* [Records to process]
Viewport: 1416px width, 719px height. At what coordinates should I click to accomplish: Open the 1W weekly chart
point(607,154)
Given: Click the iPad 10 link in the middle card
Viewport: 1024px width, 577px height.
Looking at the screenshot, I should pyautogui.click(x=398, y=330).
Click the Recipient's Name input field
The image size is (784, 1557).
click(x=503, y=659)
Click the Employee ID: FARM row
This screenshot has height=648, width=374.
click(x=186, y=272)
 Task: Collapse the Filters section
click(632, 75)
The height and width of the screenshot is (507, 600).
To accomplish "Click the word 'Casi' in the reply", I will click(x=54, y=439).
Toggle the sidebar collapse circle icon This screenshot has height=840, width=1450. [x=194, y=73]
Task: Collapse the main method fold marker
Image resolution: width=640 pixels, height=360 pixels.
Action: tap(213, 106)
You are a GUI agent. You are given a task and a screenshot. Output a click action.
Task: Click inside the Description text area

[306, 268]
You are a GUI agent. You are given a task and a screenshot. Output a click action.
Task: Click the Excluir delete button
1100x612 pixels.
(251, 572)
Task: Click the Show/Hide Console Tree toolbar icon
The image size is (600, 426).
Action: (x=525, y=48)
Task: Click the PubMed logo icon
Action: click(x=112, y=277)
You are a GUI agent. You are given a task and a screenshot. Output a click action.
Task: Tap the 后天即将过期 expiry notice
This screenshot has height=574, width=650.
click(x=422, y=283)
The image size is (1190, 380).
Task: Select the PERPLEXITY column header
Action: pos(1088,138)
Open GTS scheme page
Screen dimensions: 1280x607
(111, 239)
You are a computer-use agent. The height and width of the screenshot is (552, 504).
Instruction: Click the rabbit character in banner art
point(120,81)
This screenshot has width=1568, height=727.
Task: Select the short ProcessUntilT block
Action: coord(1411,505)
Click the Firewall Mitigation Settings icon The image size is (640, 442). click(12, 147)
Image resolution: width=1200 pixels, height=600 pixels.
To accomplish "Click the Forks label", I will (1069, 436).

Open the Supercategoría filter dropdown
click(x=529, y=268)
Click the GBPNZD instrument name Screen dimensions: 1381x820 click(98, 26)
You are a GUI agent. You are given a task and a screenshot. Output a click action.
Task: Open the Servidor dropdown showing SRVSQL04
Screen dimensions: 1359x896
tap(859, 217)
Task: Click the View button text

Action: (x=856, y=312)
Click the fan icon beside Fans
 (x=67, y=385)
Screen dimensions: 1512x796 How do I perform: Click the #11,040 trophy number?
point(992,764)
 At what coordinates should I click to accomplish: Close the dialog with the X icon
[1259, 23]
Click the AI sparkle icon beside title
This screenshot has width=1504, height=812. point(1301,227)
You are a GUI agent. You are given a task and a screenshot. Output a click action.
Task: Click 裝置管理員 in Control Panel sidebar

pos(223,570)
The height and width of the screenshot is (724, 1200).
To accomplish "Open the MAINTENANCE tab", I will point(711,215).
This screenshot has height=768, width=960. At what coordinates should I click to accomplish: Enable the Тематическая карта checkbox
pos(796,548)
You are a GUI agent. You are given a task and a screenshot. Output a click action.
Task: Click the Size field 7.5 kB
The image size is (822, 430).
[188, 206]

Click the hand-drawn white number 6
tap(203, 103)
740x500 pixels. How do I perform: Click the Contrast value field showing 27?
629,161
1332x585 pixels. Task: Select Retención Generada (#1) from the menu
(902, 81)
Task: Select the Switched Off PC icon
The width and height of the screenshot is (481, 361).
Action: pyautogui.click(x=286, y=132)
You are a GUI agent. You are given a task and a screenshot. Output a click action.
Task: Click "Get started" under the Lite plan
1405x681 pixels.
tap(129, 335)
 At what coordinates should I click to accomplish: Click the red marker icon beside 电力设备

* [Exercise aim] Every record listed above needs to be written out again exactly.

* [Result of this task]
Viewport: 1416px width, 719px height. At what coordinates should I click to accomplish: Open the 1W weekly chart
point(607,154)
Given: Click the iPad 10 link in the middle card
Viewport: 1024px width, 577px height.
Looking at the screenshot, I should pyautogui.click(x=398, y=330).
Click the Recipient's Name input field
The image size is (784, 1557).
click(x=503, y=659)
Click the Employee ID: FARM row
This screenshot has height=648, width=374.
click(x=186, y=272)
 Task: Collapse the Filters section
click(632, 75)
The height and width of the screenshot is (507, 600).
To accomplish "Click the word 'Casi' in the reply", I will click(x=54, y=439).
Toggle the sidebar collapse circle icon This screenshot has height=840, width=1450. [x=194, y=73]
Task: Collapse the main method fold marker
Image resolution: width=640 pixels, height=360 pixels.
Action: tap(213, 106)
You are a GUI agent. You are given a task and a screenshot. Output a click action.
Task: Click inside the Description text area

[306, 268]
You are a GUI agent. You are given a task and a screenshot. Output a click action.
Task: Click the Excluir delete button
1100x612 pixels.
(251, 572)
Task: Click the Show/Hide Console Tree toolbar icon
The image size is (600, 426).
Action: (x=525, y=48)
Task: Click the PubMed logo icon
Action: click(x=112, y=277)
You are a GUI agent. You are given a task and a screenshot. Output a click action.
Task: Tap the 后天即将过期 expiry notice
This screenshot has height=574, width=650.
click(x=422, y=283)
The image size is (1190, 380).
Task: Select the PERPLEXITY column header
Action: pos(1088,138)
Open GTS scheme page
Screen dimensions: 1280x607
(111, 239)
You are a computer-use agent. The height and width of the screenshot is (552, 504).
Instruction: Click the rabbit character in banner art
point(120,81)
This screenshot has width=1568, height=727.
Task: Select the short ProcessUntilT block
Action: coord(1411,505)
Click the Firewall Mitigation Settings icon The image size is (640, 442). click(12, 147)
Image resolution: width=1200 pixels, height=600 pixels.
To accomplish "Click the Forks label", I will (1069, 436).

Open the Supercategoría filter dropdown
click(x=529, y=268)
Click the GBPNZD instrument name Screen dimensions: 1381x820 click(98, 26)
You are a GUI agent. You are given a task and a screenshot. Output a click action.
Task: Open the Servidor dropdown showing SRVSQL04
Screen dimensions: 1359x896
tap(859, 217)
Task: Click the View button text

Action: (x=856, y=312)
Click the fan icon beside Fans
 (x=67, y=385)
Screen dimensions: 1512x796 How do I perform: Click the #11,040 trophy number?
point(992,764)
 At what coordinates should I click to accomplish: Close the dialog with the X icon
[1259, 23]
Click the AI sparkle icon beside title
This screenshot has width=1504, height=812. point(1301,227)
You are a GUI agent. You are given a task and a screenshot. Output a click action.
Task: Click 裝置管理員 in Control Panel sidebar

pos(223,570)
The height and width of the screenshot is (724, 1200).
To accomplish "Open the MAINTENANCE tab", I will point(711,215).
This screenshot has height=768, width=960. At what coordinates should I click to accomplish: Enable the Тематическая карта checkbox
pos(796,548)
You are a GUI agent. You are given a task and a screenshot. Output a click action.
Task: Click the Size field 7.5 kB
The image size is (822, 430).
[188, 206]

Click the hand-drawn white number 6
tap(203, 103)
740x500 pixels. How do I perform: Click the Contrast value field showing 27?
629,161
1332x585 pixels. Task: Select Retención Generada (#1) from the menu
(902, 81)
Task: Select the Switched Off PC icon
The width and height of the screenshot is (481, 361).
Action: pyautogui.click(x=286, y=132)
You are a GUI agent. You are given a task and a screenshot. Output a click action.
Task: Click "Get started" under the Lite plan
1405x681 pixels.
tap(129, 335)
 At what coordinates should I click to accomplish: Click the red marker icon beside 电力设备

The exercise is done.